*** Opening of Given records ***

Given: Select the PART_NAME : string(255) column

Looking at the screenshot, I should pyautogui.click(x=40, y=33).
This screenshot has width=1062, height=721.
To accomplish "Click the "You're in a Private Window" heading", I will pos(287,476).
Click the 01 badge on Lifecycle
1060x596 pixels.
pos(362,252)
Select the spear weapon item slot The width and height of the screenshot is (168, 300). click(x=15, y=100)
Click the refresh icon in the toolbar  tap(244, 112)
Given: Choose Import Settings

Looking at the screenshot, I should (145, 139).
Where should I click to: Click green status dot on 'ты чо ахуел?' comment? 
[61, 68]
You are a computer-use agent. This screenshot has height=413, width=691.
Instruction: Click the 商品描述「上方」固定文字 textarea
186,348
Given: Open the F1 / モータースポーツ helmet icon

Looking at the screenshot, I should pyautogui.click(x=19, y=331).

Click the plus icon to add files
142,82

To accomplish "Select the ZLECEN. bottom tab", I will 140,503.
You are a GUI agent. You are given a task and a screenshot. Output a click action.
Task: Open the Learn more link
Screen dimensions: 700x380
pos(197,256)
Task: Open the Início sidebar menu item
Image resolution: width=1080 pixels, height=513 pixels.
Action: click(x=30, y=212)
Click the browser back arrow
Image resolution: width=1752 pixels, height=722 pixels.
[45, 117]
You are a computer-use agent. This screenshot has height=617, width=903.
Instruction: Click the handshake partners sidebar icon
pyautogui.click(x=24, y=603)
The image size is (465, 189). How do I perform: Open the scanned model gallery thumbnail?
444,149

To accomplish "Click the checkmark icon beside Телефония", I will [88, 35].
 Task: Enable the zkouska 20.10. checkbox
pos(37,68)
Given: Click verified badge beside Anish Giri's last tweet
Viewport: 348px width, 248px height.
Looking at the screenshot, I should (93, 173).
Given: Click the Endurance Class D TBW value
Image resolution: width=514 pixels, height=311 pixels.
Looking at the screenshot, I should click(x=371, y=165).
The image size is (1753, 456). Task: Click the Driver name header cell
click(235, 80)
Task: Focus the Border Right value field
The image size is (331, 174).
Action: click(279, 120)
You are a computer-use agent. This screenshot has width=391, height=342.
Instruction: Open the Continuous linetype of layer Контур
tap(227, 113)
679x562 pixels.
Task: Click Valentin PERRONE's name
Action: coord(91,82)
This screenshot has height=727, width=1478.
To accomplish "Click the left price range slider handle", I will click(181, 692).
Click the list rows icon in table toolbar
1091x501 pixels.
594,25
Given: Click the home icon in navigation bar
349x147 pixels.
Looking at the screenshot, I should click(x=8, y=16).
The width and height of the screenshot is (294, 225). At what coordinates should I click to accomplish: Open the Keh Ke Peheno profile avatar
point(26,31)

*** Close of Given records ***

#### Work instructions
Go through the records above. Copy each line in which the string "beside" appears.

#### Response area
To accomplish "Click the checkmark icon beside Телефония", I will [88, 35].
Given: Click verified badge beside Anish Giri's last tweet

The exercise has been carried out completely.